#### WHAT YOU ARE ASKED TO DO
Find the line with "Click the 38% match score" in the records below. Copy it and every line after it, up to and including the line with "Task: Open ДЕСЕРЕТИ from the top navigation".

#### EXCERPTED RECORDS
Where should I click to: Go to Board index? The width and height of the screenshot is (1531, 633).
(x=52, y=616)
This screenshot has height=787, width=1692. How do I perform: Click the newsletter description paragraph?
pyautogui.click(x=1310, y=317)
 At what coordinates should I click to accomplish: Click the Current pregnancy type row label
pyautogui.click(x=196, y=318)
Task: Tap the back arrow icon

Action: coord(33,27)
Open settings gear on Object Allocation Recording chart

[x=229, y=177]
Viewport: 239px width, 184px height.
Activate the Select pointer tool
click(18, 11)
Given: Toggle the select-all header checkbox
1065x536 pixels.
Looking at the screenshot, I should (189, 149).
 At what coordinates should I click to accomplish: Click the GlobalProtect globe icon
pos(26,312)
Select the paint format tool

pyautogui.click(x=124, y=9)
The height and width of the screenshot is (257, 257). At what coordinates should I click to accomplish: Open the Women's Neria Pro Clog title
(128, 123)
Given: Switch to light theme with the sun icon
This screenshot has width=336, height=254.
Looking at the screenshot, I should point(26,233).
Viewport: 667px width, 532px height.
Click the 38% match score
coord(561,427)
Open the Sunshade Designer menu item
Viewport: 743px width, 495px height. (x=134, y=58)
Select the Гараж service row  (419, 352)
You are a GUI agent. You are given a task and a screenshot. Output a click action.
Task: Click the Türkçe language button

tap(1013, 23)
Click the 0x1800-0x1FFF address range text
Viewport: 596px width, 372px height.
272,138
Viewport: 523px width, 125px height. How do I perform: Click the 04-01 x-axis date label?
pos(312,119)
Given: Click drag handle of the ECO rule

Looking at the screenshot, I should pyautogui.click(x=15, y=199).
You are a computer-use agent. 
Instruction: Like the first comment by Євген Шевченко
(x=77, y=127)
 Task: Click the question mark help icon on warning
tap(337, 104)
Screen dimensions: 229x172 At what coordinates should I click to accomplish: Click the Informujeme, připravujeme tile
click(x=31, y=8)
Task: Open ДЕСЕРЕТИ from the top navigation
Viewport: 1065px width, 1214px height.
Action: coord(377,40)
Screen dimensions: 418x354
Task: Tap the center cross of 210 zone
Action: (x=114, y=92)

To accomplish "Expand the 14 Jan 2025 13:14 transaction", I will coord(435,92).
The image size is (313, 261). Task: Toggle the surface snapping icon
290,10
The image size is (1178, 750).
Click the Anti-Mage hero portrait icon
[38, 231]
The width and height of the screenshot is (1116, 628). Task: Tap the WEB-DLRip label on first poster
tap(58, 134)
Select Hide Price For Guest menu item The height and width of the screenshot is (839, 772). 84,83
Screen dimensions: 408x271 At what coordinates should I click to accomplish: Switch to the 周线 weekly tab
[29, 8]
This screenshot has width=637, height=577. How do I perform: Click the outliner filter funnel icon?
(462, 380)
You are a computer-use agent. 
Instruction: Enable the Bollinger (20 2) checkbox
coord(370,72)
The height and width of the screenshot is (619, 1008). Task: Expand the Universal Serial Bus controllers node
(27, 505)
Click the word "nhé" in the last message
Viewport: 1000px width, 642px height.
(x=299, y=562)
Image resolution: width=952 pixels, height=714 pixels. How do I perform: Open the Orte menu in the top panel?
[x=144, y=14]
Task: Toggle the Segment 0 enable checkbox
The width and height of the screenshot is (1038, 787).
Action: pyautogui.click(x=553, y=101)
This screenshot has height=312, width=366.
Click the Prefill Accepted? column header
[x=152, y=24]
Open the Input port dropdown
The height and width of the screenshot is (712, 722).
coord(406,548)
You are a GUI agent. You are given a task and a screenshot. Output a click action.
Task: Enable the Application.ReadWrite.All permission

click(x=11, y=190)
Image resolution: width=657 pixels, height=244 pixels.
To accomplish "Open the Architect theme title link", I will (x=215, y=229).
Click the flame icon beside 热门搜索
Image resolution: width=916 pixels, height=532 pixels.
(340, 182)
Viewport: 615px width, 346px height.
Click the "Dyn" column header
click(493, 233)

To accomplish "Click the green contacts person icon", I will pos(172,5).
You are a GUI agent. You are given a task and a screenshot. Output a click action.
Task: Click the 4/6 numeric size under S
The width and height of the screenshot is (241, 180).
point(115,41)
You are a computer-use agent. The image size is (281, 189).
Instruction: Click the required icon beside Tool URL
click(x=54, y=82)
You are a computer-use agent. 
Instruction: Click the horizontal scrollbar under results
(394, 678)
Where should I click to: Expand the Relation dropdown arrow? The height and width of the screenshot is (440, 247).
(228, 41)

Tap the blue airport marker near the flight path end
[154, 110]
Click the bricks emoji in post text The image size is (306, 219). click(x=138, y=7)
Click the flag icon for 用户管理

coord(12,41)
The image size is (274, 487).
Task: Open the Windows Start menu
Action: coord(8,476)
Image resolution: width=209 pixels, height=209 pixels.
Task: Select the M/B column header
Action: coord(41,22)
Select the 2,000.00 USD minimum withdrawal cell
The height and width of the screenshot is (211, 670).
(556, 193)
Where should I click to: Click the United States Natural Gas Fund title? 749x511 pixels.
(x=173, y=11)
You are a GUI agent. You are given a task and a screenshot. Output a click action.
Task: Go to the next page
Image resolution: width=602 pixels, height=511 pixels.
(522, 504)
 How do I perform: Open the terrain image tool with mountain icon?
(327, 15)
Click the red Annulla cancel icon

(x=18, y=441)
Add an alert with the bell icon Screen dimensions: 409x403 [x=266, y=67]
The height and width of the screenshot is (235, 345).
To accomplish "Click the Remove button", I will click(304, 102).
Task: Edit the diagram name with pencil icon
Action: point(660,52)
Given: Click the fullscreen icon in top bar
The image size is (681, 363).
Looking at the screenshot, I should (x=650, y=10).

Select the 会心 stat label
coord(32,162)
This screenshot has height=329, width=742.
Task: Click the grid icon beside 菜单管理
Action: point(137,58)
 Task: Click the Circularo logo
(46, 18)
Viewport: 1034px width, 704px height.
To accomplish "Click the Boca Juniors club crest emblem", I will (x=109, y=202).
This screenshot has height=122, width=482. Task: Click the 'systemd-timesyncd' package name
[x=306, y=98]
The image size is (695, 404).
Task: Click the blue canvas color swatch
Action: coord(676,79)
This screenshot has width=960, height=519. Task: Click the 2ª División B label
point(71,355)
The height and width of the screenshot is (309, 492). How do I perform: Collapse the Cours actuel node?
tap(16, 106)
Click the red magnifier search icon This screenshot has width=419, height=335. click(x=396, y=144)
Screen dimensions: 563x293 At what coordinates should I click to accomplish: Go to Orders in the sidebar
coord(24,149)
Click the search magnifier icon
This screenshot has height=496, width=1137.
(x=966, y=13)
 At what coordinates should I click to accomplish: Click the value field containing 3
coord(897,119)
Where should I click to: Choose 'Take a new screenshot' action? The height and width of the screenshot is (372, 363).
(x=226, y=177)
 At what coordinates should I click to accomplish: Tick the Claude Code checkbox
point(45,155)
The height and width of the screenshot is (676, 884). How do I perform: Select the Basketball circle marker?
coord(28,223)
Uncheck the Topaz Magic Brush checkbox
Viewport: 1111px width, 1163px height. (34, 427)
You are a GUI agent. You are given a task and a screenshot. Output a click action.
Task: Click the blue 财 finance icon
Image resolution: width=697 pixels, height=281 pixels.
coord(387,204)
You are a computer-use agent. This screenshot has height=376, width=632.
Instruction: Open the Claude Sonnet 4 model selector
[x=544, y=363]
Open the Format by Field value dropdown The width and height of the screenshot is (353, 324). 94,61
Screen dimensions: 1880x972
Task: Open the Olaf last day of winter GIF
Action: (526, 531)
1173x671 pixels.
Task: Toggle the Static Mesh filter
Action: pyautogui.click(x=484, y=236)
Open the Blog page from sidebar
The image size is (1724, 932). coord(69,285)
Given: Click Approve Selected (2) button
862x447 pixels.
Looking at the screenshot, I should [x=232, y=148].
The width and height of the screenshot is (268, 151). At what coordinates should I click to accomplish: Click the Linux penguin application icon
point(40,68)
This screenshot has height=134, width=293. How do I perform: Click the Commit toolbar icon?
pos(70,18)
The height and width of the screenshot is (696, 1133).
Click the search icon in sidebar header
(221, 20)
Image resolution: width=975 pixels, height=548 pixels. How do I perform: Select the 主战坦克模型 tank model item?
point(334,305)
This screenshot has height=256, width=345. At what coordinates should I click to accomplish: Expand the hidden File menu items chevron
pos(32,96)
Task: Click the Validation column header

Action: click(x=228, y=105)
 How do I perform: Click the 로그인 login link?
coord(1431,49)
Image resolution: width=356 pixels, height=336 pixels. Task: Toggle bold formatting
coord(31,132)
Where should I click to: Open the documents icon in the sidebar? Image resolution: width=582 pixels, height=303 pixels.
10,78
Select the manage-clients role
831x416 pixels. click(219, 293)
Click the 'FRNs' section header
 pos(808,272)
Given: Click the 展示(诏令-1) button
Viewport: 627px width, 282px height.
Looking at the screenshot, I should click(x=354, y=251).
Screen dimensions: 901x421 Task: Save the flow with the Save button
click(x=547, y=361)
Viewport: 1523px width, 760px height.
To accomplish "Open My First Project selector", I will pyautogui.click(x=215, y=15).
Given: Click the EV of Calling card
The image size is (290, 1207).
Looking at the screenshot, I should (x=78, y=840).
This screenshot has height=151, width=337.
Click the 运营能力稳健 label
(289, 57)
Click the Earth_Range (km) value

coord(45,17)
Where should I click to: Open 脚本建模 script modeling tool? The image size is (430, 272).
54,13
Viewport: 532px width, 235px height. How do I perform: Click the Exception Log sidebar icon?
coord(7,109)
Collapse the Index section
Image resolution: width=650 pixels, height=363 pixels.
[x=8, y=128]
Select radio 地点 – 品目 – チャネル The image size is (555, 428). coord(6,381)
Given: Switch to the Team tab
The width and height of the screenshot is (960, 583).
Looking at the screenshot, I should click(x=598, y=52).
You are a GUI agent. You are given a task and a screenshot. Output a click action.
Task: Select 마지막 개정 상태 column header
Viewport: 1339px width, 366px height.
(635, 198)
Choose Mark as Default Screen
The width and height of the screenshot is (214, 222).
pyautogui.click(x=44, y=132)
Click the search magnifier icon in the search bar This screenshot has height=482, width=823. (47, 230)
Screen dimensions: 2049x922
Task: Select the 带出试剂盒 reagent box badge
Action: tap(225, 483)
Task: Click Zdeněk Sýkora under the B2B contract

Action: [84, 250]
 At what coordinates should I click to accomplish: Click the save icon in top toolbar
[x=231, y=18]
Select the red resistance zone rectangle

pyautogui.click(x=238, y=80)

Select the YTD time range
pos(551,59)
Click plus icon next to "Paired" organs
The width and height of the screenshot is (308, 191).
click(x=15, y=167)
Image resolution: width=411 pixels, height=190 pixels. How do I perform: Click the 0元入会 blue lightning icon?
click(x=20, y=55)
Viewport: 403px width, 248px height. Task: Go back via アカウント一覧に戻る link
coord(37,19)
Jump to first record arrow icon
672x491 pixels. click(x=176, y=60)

#### ANSWER SPACE
Click the 38% match score
coord(561,427)
Open the Sunshade Designer menu item
Viewport: 743px width, 495px height. (x=134, y=58)
Select the Гараж service row  (419, 352)
You are a GUI agent. You are given a task and a screenshot. Output a click action.
Task: Click the Türkçe language button

tap(1013, 23)
Click the 0x1800-0x1FFF address range text
Viewport: 596px width, 372px height.
272,138
Viewport: 523px width, 125px height. How do I perform: Click the 04-01 x-axis date label?
pos(312,119)
Given: Click drag handle of the ECO rule

Looking at the screenshot, I should pyautogui.click(x=15, y=199).
You are a computer-use agent. 
Instruction: Like the first comment by Євген Шевченко
(x=77, y=127)
 Task: Click the question mark help icon on warning
tap(337, 104)
Screen dimensions: 229x172 At what coordinates should I click to accomplish: Click the Informujeme, připravujeme tile
click(x=31, y=8)
Task: Open ДЕСЕРЕТИ from the top navigation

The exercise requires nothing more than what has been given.